■ **Work instructions**
When the line with "Click the MailChimp monkey logo" appears below, start repeating lines exactly, and keep going through the line with "This screenshot has height=674, width=1278."; add nothing outside that span.

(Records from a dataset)

Content starts

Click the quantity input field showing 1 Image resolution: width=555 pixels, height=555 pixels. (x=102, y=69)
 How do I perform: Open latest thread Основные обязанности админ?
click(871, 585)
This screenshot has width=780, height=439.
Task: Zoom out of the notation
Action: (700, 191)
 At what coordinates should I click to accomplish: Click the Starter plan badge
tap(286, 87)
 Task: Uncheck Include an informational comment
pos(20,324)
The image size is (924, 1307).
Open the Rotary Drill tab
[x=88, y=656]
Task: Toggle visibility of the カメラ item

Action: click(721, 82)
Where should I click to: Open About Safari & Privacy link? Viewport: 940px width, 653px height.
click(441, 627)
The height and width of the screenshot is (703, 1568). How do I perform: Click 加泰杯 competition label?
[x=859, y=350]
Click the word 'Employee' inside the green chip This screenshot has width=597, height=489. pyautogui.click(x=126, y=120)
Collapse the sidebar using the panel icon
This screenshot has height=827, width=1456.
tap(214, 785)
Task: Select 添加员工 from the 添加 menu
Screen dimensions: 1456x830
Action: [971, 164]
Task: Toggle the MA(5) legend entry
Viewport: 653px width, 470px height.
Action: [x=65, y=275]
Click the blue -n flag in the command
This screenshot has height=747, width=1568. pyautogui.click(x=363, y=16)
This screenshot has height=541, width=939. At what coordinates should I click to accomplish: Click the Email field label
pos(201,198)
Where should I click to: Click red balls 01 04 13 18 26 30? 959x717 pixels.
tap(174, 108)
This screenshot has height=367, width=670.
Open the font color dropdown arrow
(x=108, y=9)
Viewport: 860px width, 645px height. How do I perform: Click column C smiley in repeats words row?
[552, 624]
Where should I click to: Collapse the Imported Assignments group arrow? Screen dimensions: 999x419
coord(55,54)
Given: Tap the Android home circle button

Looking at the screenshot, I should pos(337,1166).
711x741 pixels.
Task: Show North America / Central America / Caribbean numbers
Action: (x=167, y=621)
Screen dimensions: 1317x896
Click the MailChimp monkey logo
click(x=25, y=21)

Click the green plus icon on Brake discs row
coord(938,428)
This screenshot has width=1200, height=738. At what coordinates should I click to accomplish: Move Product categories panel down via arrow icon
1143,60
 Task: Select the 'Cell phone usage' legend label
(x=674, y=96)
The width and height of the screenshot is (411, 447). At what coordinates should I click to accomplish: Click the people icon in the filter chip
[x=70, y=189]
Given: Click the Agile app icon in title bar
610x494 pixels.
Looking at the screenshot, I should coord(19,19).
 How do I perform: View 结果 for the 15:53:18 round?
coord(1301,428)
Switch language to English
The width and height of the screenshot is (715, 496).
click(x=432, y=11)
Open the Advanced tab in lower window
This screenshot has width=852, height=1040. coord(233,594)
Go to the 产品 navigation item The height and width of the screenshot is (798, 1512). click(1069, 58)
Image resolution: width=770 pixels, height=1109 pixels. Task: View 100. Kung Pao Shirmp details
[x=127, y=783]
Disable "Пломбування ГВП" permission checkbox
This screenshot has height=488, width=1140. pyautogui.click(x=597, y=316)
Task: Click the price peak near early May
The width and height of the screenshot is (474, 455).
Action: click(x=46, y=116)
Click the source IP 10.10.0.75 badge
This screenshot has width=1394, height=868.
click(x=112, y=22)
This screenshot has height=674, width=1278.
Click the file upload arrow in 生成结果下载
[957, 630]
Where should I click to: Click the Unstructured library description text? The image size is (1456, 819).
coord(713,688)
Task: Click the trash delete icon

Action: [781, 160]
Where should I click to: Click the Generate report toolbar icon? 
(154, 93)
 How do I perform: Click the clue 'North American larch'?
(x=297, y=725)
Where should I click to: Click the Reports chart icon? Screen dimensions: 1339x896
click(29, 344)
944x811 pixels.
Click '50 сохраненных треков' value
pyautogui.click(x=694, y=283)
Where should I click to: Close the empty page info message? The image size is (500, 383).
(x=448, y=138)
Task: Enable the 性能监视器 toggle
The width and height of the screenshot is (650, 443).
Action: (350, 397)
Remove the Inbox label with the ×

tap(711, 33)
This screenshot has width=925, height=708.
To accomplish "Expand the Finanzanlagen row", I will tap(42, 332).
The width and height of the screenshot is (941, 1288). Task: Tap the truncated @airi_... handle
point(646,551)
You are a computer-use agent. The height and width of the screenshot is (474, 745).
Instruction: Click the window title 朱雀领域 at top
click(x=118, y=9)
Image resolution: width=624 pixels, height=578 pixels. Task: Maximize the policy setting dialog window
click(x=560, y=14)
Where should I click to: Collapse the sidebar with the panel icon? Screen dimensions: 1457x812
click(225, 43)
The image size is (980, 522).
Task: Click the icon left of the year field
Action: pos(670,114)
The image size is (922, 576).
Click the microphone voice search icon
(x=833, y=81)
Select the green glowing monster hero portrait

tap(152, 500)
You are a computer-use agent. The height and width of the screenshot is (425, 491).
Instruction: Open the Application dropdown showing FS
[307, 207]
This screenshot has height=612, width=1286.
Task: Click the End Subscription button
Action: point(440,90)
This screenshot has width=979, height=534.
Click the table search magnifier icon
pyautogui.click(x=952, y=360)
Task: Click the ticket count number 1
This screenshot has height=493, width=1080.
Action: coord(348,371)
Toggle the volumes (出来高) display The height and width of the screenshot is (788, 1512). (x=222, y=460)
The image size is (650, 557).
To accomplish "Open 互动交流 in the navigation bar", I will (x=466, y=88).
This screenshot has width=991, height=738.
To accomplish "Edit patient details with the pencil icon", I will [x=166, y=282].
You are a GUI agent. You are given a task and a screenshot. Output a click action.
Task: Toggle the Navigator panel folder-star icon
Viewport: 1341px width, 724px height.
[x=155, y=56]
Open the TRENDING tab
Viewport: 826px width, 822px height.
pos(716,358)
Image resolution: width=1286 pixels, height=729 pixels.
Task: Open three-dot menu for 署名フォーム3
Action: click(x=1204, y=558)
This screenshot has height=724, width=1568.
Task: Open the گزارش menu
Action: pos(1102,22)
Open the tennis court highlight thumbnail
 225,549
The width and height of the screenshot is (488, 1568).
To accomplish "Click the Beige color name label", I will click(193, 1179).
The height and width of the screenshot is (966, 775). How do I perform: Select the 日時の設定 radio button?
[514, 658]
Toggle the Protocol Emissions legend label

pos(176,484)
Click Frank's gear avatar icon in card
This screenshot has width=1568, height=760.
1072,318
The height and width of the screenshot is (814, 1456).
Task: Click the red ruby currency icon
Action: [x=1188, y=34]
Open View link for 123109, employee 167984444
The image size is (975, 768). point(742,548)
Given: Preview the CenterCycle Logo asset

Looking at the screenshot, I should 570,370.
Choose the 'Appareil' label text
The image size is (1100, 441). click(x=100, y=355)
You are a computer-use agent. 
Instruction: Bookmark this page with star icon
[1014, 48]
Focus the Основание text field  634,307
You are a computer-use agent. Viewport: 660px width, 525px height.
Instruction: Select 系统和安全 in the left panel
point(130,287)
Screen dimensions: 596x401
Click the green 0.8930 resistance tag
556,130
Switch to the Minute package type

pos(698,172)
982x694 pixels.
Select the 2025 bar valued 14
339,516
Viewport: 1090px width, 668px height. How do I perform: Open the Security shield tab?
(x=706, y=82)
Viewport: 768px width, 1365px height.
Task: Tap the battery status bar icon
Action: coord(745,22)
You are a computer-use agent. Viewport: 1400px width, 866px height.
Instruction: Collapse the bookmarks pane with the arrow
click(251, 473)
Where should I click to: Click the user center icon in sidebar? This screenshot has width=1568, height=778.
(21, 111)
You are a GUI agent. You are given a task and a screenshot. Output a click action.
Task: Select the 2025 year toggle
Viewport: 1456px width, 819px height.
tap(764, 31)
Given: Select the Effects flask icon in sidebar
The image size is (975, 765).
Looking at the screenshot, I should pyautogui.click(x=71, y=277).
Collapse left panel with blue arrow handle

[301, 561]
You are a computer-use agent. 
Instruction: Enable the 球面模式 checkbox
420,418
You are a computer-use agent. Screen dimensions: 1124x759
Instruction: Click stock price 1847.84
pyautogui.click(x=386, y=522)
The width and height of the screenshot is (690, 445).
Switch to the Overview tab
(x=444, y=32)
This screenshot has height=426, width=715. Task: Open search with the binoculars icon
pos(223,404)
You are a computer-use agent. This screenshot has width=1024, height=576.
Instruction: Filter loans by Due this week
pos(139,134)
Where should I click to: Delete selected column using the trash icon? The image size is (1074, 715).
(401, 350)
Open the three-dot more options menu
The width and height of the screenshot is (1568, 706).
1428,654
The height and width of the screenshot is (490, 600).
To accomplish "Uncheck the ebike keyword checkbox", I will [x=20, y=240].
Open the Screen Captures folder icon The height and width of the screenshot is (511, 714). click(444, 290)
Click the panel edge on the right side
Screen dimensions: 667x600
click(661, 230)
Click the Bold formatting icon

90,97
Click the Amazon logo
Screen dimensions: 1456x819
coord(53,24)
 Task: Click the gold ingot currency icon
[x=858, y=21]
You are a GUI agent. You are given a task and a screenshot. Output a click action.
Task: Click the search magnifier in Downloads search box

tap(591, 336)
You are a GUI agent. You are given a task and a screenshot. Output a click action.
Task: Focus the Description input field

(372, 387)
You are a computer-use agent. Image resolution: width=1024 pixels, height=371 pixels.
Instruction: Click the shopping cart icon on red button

Content ends

■ **Exercise solution**
Click the MailChimp monkey logo
click(x=25, y=21)

Click the green plus icon on Brake discs row
coord(938,428)
This screenshot has width=1200, height=738. At what coordinates should I click to accomplish: Move Product categories panel down via arrow icon
1143,60
 Task: Select the 'Cell phone usage' legend label
(x=674, y=96)
The width and height of the screenshot is (411, 447). At what coordinates should I click to accomplish: Click the people icon in the filter chip
[x=70, y=189]
Given: Click the Agile app icon in title bar
610x494 pixels.
Looking at the screenshot, I should coord(19,19).
 How do I perform: View 结果 for the 15:53:18 round?
coord(1301,428)
Switch language to English
The width and height of the screenshot is (715, 496).
click(x=432, y=11)
Open the Advanced tab in lower window
This screenshot has width=852, height=1040. coord(233,594)
Go to the 产品 navigation item The height and width of the screenshot is (798, 1512). click(1069, 58)
Image resolution: width=770 pixels, height=1109 pixels. Task: View 100. Kung Pao Shirmp details
[x=127, y=783]
Disable "Пломбування ГВП" permission checkbox
This screenshot has height=488, width=1140. pyautogui.click(x=597, y=316)
Task: Click the price peak near early May
The width and height of the screenshot is (474, 455).
Action: click(x=46, y=116)
Click the source IP 10.10.0.75 badge
This screenshot has width=1394, height=868.
click(x=112, y=22)
This screenshot has height=674, width=1278.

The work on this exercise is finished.